■ Records drawn from a dataset ■

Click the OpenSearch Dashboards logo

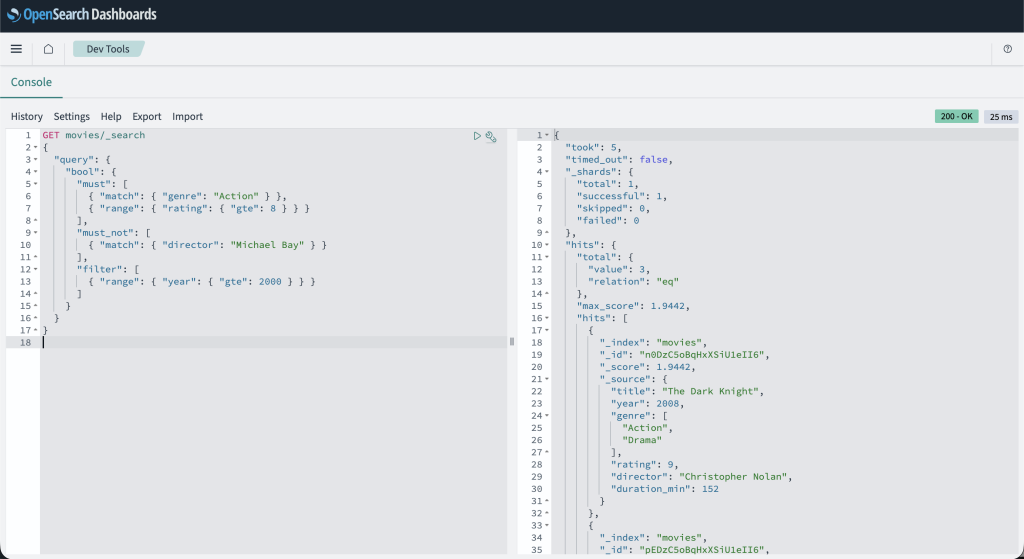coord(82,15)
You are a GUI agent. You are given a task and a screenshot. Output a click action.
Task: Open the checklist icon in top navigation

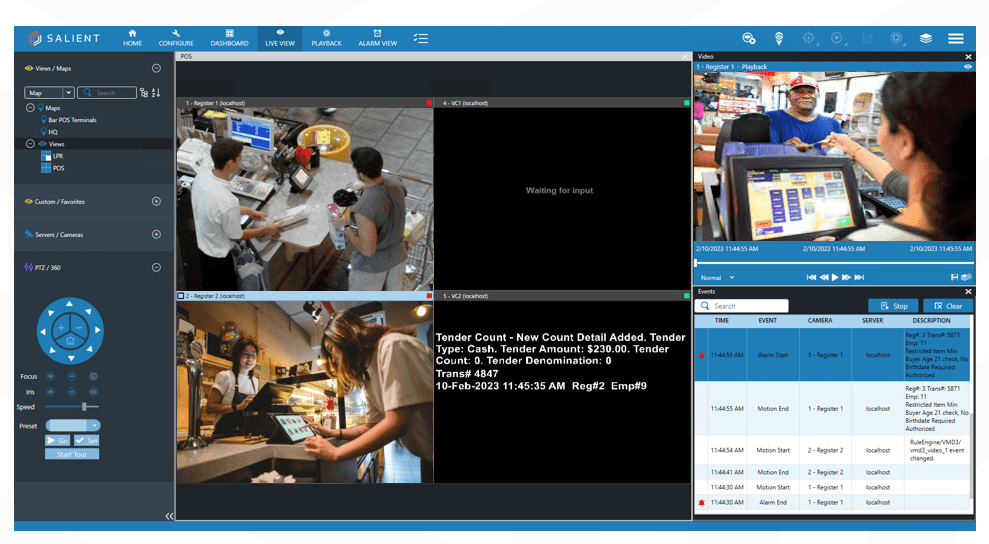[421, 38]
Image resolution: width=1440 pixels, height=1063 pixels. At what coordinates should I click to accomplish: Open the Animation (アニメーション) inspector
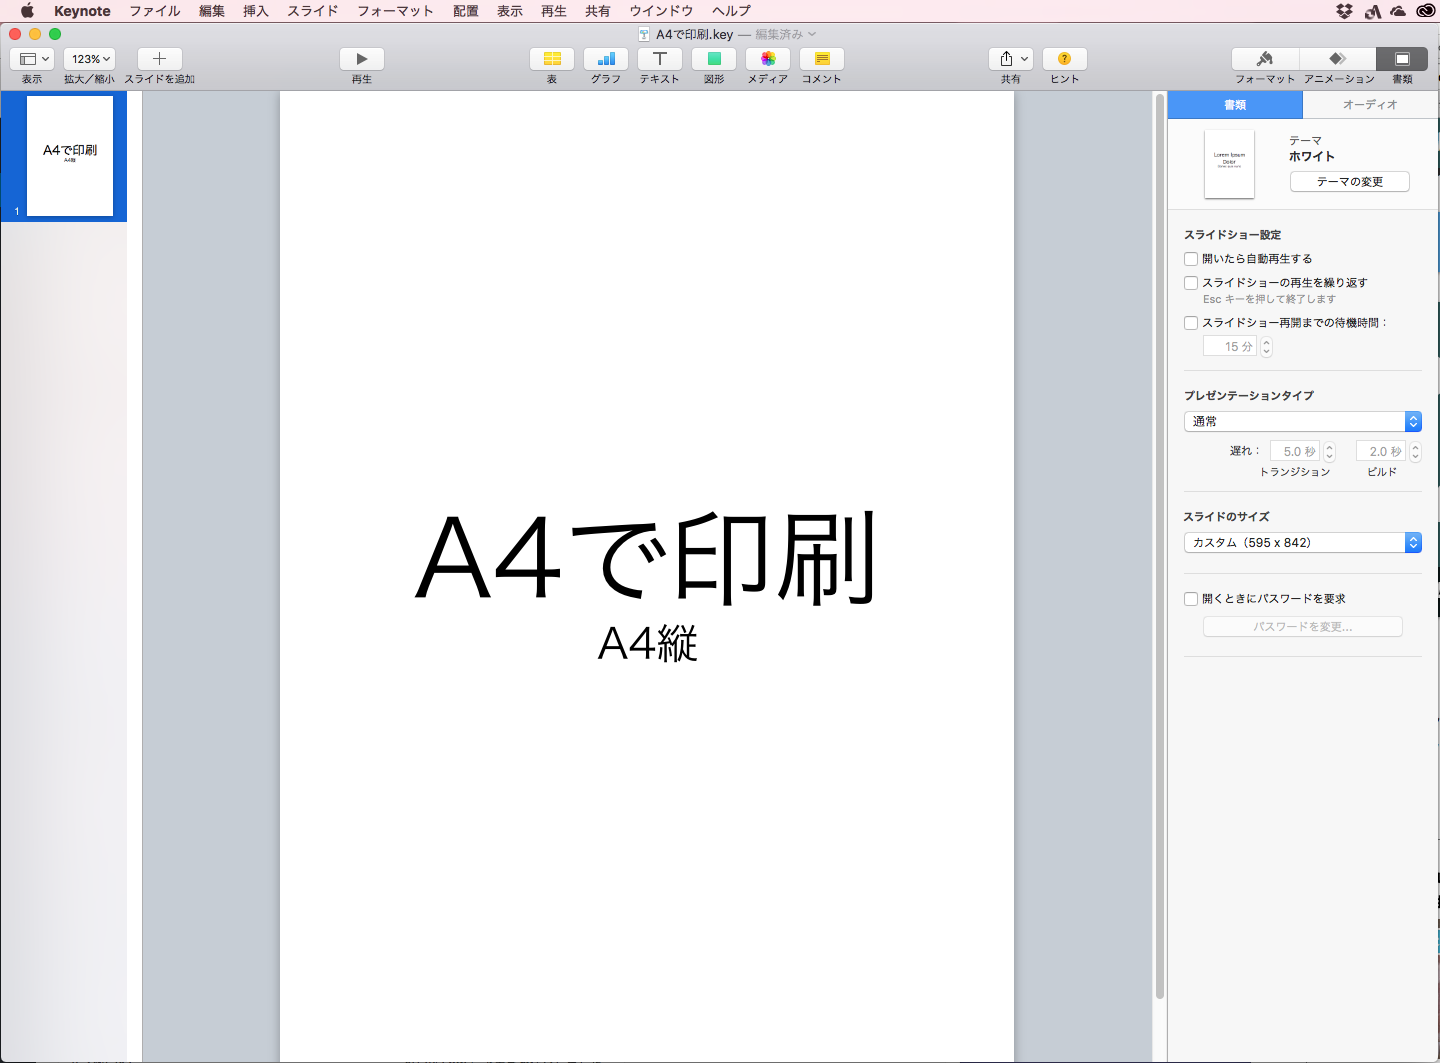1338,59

■ Exercise ■
In your copy of the entries above, keep the text exact and leave out the pictures.

■ Completed task ■
Click the OpenSearch Dashboards logo

coord(82,15)
You are a GUI agent. You are given a task and a screenshot. Output a click action.
Task: Open the checklist icon in top navigation

[421, 38]
Image resolution: width=1440 pixels, height=1063 pixels. At what coordinates should I click to accomplish: Open the Animation (アニメーション) inspector
1338,59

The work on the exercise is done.